Feb 23, 2006

The Motorcycle Diaries

I'll leave you now, with myself, the man I used to be...
--Ernesto Che Guevara in The Motorcycle Diaries

Like all good journeys, The Motorcycle Diaries is as much a discovery of self as of place. The film tells the story of Ernesto Guevara's epic motorcycle tour of Latin America with his friend Alberto Granado, from Argentina, through Chile, Peru, Columbia, and ending in Venezuela. Together they discover the country and the people, all from Granado’s capricious and testy Norton 500 motorcycle.


Guevara (Gael GarcĂ­a Bernal) gradually awakens to the plight of the peasants and workers he encounters, attempting to touch them and, more critically for who he will become, allowing them to touch him. Though he will become a leader of the Cuban revolution, and will embody a fascist-tinged revolutionary ideal, this film is not about politics so much as how someone can be profoundly changed by contact with our common humanity. It is also the inner geography of a boy transforming to a man.

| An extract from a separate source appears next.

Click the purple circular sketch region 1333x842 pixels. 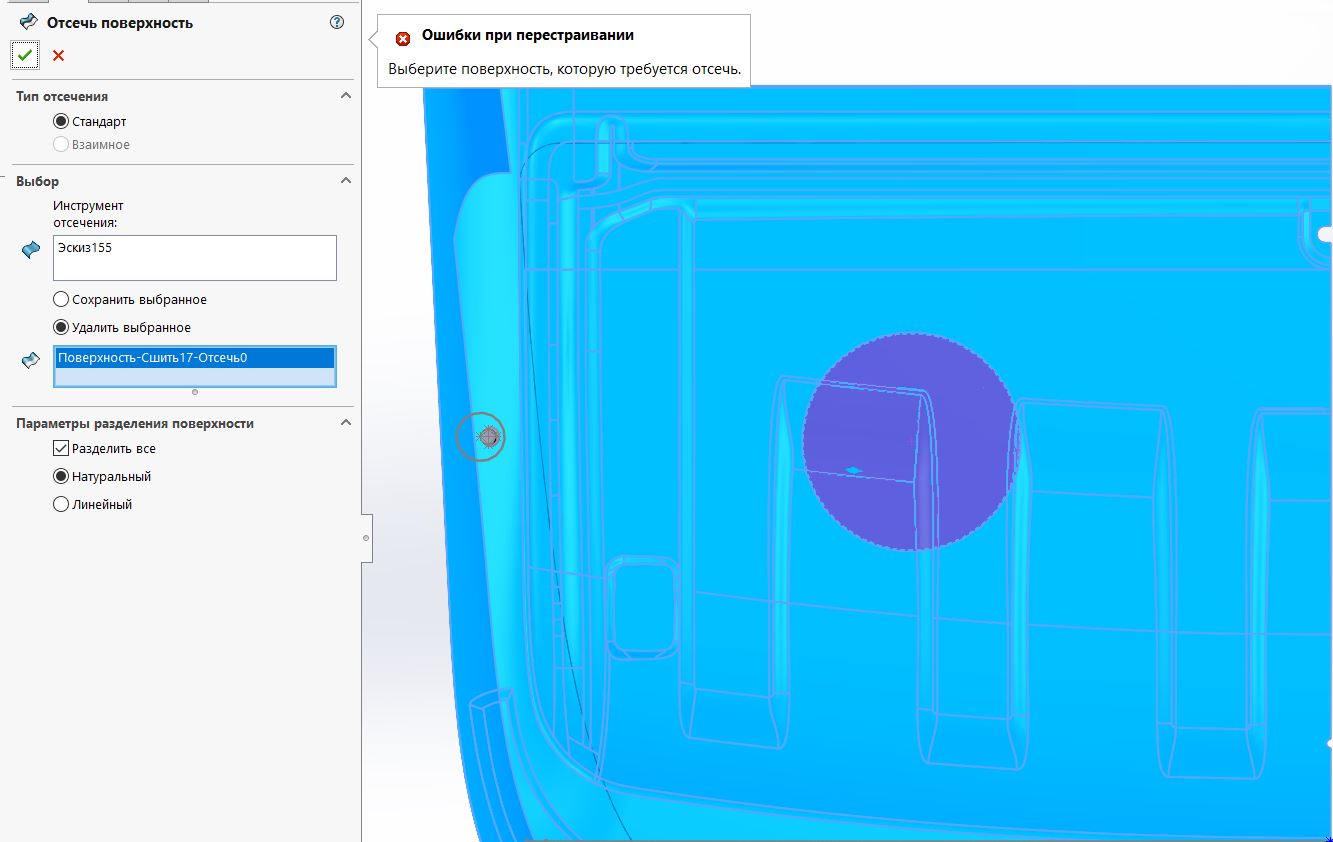(x=910, y=441)
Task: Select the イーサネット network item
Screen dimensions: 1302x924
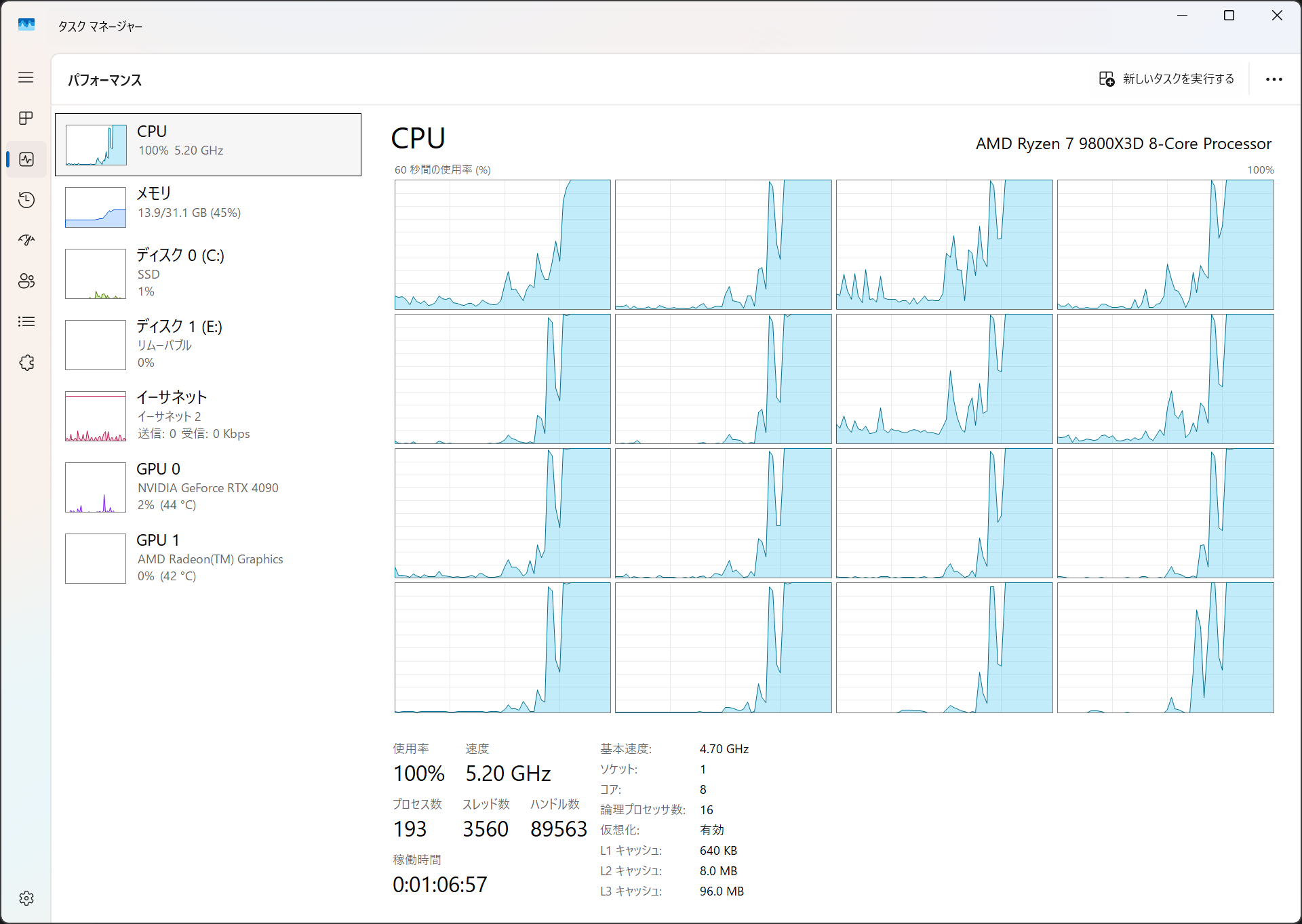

Authentically shooting on many of the journey’s actual locations, Brazilian filmmaker Walter Salles directs The Motorcycle Diaries with a lyrical beauty and observant humanity that flows the film like a languid but purposeful river. As Salles has noted, “We basically tried to film the story as if it were unfolding before our very eyes.” Time and place are allowed to entrance us, and if we don’t get inside the skin of Guevara like we should, we at least feel as if he ends up in a different place, inside, that he was at the beginning. The entrancing, lyrical music, composed and performed by Gustovo Santaolalla, is the perfect soundtrack to awakening and personal change.

Co-producer of Fernando Meirelles’ magnificent City of God, Salles is a filmmaker to watch. I eagerly anticipate seeing what he did with the Japanese horror remake Dark Water, which is in my Zip.ca rental queue.

The Motorcycle Diaries is available on DVD.